À la suite de ce travail se trouve une liste des graveurs de Champagne, dont plusieurs sont une illustration nationale, comme Nanteuil, le graveur du grand roi, et Mignard frère du peintre.
Une source minérale découverte dans la Marne, près du village de Fermaise, est l’objet d’une étude longue et détaillée qui se termine par ces mots dont on a fait bien souvent une autre application : les eaux guérissent quelquefois, soulagent souvent, consolent toujours.
M. J. Rémy, membre correspondant, raconte une ascension scientifique tentée par M. Brenchley et lui, sur le Péchincha, pic volcanique qui s’élève près de Quito. Ce récit présente tout l’intérêt d’un drame, à cause surtout de la tentative que fit M. Brenchley de pénétrer jusqu’au fond du cratère. Il ne put remonter qu’après des efforts inouis ; et il faillit être victime de son dévouement à la science.
Une notice sur le chevalier Delatouche, mort en 1781, termine ce recueil. C’était un talent remarquable qui n’a pas été apprécié, parce qu’il n’était pas de son époque. Loin de rechercher la gloire, il la fuyait. C’est un fait assez rare, pour qu’il soit permis de le remarquer. L’heure de la justice est venue pour lui : la Champagne se montre fière de ses œuvres, et heureuse de les signaler à l’attention de tous ceux qui aiment les compositions consciencieuses et les aspirations élevées.
M. V. CANET expose un double projet dont il croit qu’il appartient à la Société de prendre l’initiative et de poursuivre l’exécution.
S’il est toujours utile de connaître le passé du pays que l’on habite, rien ne doit être négligé pour assurer ce résultat, et l’étendre autant que possible. L’histoire générale de notre patrie doit nous intéresser. Elle est la vie réelle du corps auquel nous appartenons ; et, à ce titre, elle commande notre attention, parce qu’elle nous donne en échange, des satisfactions nombreuses et des enseignements divers.
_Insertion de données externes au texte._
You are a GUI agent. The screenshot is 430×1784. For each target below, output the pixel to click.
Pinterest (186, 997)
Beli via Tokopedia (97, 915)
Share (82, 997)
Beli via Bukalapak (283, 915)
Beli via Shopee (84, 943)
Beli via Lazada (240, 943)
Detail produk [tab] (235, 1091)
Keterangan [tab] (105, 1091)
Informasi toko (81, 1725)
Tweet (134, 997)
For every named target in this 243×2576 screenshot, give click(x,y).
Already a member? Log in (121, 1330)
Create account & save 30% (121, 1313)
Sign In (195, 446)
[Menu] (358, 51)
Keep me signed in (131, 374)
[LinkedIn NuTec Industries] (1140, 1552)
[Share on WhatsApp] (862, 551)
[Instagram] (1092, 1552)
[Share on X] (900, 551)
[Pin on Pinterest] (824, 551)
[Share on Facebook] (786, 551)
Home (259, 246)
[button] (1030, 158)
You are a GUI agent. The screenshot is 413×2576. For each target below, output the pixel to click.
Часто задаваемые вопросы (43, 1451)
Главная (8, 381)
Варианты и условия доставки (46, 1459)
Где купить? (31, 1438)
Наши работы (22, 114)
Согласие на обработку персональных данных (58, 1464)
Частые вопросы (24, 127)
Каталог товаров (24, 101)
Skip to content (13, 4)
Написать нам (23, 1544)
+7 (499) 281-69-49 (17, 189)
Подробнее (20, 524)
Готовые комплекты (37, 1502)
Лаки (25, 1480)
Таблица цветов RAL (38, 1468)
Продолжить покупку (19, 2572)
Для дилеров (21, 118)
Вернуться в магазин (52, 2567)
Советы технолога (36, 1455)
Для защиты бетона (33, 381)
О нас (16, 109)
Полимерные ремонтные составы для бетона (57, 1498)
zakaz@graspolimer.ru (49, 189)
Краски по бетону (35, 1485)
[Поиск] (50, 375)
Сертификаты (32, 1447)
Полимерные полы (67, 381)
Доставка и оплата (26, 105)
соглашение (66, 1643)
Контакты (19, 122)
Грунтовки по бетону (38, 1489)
Mais dans cette patrie dont nous aimons les gloires, et dont nous pleurons les abaissements, dont nous exaltons les vertus avec autant d’énergie que nous flétrissons les crimes, il y a, pour chacun de nous, une patrie que la naissance, l’éducation, la longue résidence ou des circonstances particulières ont désignée à nos hommages et entourée de notre affection. Nous avons besoin de la connaître, parce que nous l’aimons, et il ne nous suffit pas de savoir ce qu’elle est, nous voulons encore pénétrer sa vie passée, et nous rendre compte de tous les événements dont elle a été le théâtre : nous tenons à connaître les hommes célèbres qu’elle a produits, les monuments qu’elle conserve, et à suivre l’action intellectuelle et morale à laquelle elle a été soumise.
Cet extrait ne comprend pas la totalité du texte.